Quinoa is a seed that comes in white, red, black, or mixed types. One hundred grams of cooked quinoa can supply about 4 grams of protein, and because it is a complete protein that contains all 22 amino acids, it is a wonderful substitute for starchy grains like rice and couscous.
All beans, peas, and lentils are considered pulses since they are edible seeds that grow in pods.
These offer lots of variety and are a terrific source of low-fat, inexpensive plant protein. various pulses consist of:
Red, green, and puy lentils have 8–9 grams of protein per 100 grams.

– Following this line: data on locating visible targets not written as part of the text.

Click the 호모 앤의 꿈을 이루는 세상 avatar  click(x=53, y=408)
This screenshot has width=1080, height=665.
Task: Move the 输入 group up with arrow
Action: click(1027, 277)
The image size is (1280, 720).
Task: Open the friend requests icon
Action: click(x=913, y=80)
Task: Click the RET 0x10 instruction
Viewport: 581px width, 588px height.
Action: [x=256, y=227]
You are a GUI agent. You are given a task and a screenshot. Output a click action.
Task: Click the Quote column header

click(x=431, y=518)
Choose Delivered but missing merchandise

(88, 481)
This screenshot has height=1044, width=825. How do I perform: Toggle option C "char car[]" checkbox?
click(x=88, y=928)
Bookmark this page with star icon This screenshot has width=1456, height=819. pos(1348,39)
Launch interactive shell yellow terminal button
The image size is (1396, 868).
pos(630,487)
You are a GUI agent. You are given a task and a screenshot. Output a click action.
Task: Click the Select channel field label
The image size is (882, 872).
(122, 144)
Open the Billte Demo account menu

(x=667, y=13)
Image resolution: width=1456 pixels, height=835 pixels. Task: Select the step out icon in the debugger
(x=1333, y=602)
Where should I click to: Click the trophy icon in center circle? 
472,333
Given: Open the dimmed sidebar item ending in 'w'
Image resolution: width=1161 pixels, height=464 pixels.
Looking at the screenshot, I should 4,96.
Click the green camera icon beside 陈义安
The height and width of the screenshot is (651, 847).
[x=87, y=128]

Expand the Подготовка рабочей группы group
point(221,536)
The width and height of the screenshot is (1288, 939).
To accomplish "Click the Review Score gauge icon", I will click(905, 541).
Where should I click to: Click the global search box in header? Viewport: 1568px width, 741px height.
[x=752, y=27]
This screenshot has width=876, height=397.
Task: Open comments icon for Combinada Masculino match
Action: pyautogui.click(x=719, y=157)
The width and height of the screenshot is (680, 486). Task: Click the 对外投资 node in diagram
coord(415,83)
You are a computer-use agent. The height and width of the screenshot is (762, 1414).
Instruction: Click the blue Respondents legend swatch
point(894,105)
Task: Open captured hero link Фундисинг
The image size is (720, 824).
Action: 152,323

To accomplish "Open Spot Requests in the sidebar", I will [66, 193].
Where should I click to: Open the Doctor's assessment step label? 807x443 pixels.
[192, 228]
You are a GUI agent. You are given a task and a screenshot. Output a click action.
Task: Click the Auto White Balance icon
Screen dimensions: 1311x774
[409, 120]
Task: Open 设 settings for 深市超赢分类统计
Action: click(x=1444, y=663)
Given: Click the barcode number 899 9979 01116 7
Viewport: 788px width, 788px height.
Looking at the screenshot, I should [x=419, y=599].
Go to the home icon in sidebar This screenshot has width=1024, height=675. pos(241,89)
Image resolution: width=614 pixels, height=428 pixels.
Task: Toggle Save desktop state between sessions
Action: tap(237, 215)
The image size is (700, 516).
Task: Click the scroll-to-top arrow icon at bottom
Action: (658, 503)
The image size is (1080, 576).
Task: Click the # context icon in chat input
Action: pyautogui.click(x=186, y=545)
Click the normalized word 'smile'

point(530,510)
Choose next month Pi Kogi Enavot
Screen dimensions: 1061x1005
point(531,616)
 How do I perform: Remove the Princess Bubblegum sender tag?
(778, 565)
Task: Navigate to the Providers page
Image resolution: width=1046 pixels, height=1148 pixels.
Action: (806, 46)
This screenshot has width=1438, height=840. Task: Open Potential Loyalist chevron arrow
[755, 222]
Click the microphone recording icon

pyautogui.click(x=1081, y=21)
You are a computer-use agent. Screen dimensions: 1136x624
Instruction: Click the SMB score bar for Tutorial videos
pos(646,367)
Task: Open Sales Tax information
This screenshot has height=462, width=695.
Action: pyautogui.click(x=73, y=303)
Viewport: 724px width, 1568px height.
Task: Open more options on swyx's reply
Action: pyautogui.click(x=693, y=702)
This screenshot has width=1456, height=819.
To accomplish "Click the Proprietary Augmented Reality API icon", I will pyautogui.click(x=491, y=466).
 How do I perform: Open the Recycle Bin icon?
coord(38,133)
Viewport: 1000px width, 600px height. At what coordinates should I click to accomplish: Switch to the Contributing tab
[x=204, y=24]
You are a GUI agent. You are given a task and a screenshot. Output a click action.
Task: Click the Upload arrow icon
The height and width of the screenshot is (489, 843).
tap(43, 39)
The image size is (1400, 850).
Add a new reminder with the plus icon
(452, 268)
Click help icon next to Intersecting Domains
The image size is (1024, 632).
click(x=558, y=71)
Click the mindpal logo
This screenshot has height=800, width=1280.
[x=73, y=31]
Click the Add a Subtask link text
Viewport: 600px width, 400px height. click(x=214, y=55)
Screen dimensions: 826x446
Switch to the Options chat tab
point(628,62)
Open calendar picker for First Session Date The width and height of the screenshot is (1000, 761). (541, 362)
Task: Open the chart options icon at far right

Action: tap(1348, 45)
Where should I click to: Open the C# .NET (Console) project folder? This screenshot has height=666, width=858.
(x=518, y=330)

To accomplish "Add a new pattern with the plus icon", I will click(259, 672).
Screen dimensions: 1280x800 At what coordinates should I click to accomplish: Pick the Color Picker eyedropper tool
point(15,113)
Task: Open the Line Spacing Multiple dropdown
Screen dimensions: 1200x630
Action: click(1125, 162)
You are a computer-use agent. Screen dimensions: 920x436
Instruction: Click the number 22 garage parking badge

Including hummus, chickpeas have 7g of protein per 100g.
Garden peas: around 7g in 100g.
Black-eyed, pinto, butter, cannellini, soy, edamame, and kidney beans all have between 7 and 10 grams of protein per 100 grams.
Although baked beans are a good source of protein, they also contain a lot of salt (5g per 100g).
Just 100g of tofu, also known as bean curd, has 8g of protein. Tofu is a soy product. Tofu is particularly adaptable because it can be prepared in a variety of ways, such as baking, stir-frying, and adding it to soups to give them a creamier and greater protein content.
4. Chia Pudding
Almost 2g of protein may be found in just one tablespoon of chia seeds, which can be used to salads, soups, breakfast dishes, or even as a protein-packed dessert. They also make a great egg substitute in vegan cookery because they expand when soaked in water for around 20 minutes because they are hydrophilic.
Actually a seed, buckwheat has a high protein and fiber content, with roughly 5g of protein in 100g. It is also gluten-free. With its rising popularity and availability in flakes, groats, pasta, and flours, buckwheat is a great supplement to a vegan diet.